Human colon cancer cell lines LS-174 T and RKO were grown in EMEM medium with 10 % fetal bovine serum and penicillin/streptomycin at 37 °C (5 %CO₂). The cells were lysed in lysis buffer containing 1 mM PMSF, 0.5 mM DTT and 1 mM cocktail. The total cell lysates containing equal amounts of protein (500 μg) were immunoprecipitated using magnetic beads coupled protein G following Dynabeads® protocol (novex®, Life technologies). Briefly, total cell lysates were pre-incubated with mouse monoclonal Rad51C antibody (Santa Cruz Biotechnology, CA) overnight at 4 °C while rotating, washed and eluted the IP product in 20 μl volume using elution buffer by the supplier (novex®, Life technologies) and stored at −80 °C for detection using immunoblot.

Equal amount of proteins isolated from cells and tumor tissues were size fractionated on 4–12 % NuPAGE gel. Proteins were then transferred onto nitrocellulose membrane. The membrane was blocked with blocking buffer (5 % non fat milk). The blocked membrane was then incubated with target antibody rabbit polyclonal ATXN7 antibody (Bethyl Laboratories INC, TX) at 4 °C overnight. After washing the membrane with TBS-T (20 mM Tris, 0.9 %Nacl) for three times 20 min each, the membrane was then incubated with anti-rabbit secondary polyclonal antibody (GE Healthcare, UK) for 2 h at room temperature. The detection of specific protein binding was performed with a chemiluminescence kit (Amersham, GE Healthcare, UK).

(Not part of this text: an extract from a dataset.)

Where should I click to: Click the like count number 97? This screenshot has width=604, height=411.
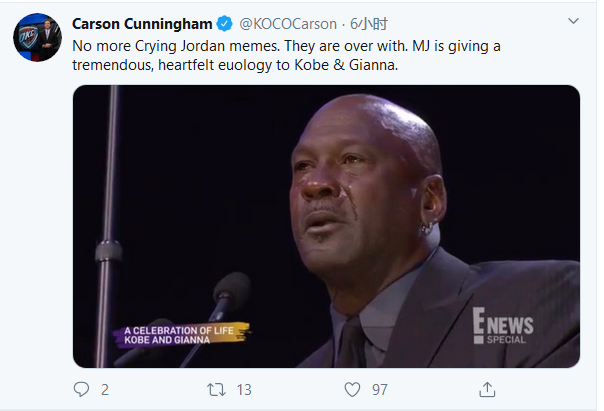(x=380, y=389)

Five thousand cells from each line were seeded in each well of a 96-well plate 24 h before treatment. Cells were treated with cisplatin (5 μg/ml). Dimethylthiazolyl-2-5-diphenyltetrazolium bromide (MTT) dye solution (Sigma, St. Louis, MO) was added into the 96-well plate. The plate was incubated at 37 °C for 4 h, and then the treatment was terminated by adding stop solution (isopropanol with 0.04 N HCl). MTT was cleaved by live cells to a colored formazan product. Absorbance at 560 nm wavelength was recorded using a Bio-Rad microplate reader 680 (Bio-Rad Laboratories, Hercules, CA). Each treatment was repeated in triplicate. An averaged absorbance of blank values (containing all reagents except cells) was subtracted from all absorbance to yield corrected absorbance. The relative absorbance of each sample was calculated by comparing the average of corrected absorbance with an average of corrected untreated control.